Such a phenomenon is not exclusive to the Mod movement, of course; one could say that advertising informed social perception since the rise of Madison Avenue. Heck, Thomas' (David Hemmings) whimsical detour into an old boutique selling busts suggests that civilizations have created hollow facsimiles of themselves and their citizens since artistic expression evolved beyond the point of cave paintings. Mods just happened to be the closest fashion within reach, so Antonioni dives into the oddly colored and plastic world of mid-'60s London to focus on yet another effect of modernity on human life.
Besides, the director makes great use of the massive contrast between the flashier tones of the subculture and the more dour, refined and, well, "British" demeanor of the city's architecture and the more formal residents. Antonioni opens the film with shots of busy London streets, played in silence when depicting older gentlemen headed to their jobs. When a group of young Mods runs through with their faces painted, however, the director turns the knob to full volume, making a small pack of collegiates sound like a filled football stadium. The constant clash between bright and dull only better visualizes the split between objective reality and the sheen glossed over it, a coating that prevents any meaningful connection even though people attempt to build a way of life on it. No moment of the film stresses how superficial the youth connection to their supposed lifestyle really is than a performance late in the film by The Yardbirds (with both Jeff Beck and Jimmy Page!) in a cellar club as a horde of Mods stand perfectly rooted as if soldiers assembling for their commanders, not processing the killer hard rock blasting out them in any way other than an acknowledgment of duty to the "movement," at which point I wondered if this club was by any chance a beer hall.

****************

> **COMPLETE THE FOLLOWING**:
1) In the review, which band plays in a cellar club late in the film?
2) Decide whether each statement agrees with the review, and quote the words that settle each one. (a) The film opens with silent shots of older gentlemen on busy London streets. (b) When the young Mods with painted faces run through, the director keeps the sound low. (c) The character Thomas is played by David Hemmings.
3) Transcribe the review from "Such a phenomenon" through "on human life.", inclusive.

> **AVAILABLE DATA**:
****************

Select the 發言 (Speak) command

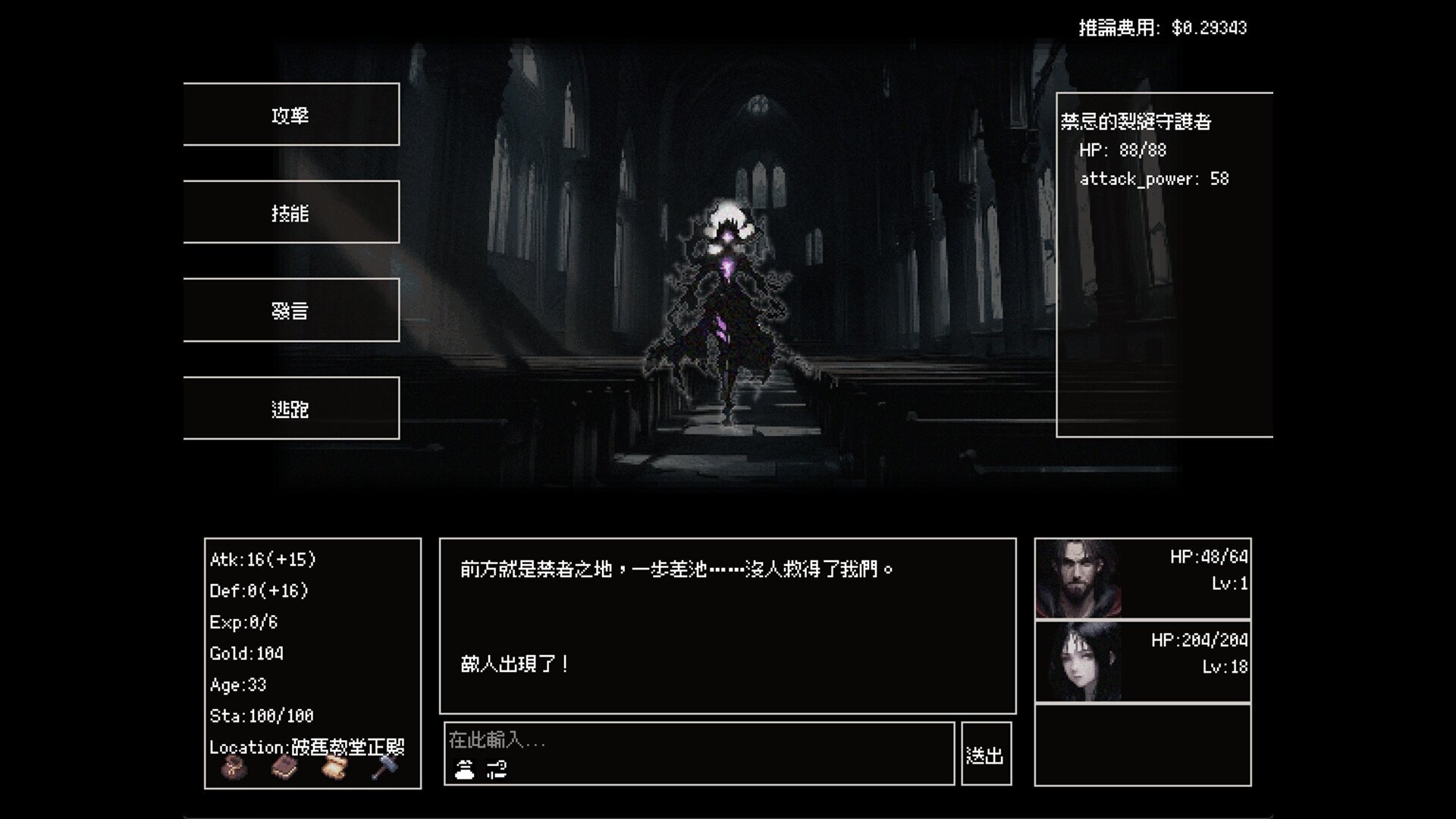click(291, 310)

****************

> **SOLUTION SET**:
1) The Yardbirds, with both Jeff Beck and Jimmy Page.

2)
(a) Yes: "Antonioni opens the film with shots of busy London streets, played in silence when depicting older gentlemen headed to their jobs."
(b) No: "the director turns the knob to full volume, making a small pack of collegiates sound like a filled football stadium."
(c) Yes: "Thomas' (David Hemmings)"

3)
Such a phenomenon is not exclusive to the Mod movement, of course; one could say that advertising informed social perception since the rise of Madison Avenue. Heck, Thomas' (David Hemmings) whimsical detour into an old boutique selling busts suggests that civilizations have created hollow facsimiles of themselves and their citizens since artistic expression evolved beyond the point of cave paintings. Mods just happened to be the closest fashion within reach, so Antonioni dives into the oddly colored and plastic world of mid-'60s London to focus on yet another effect of modernity on human life.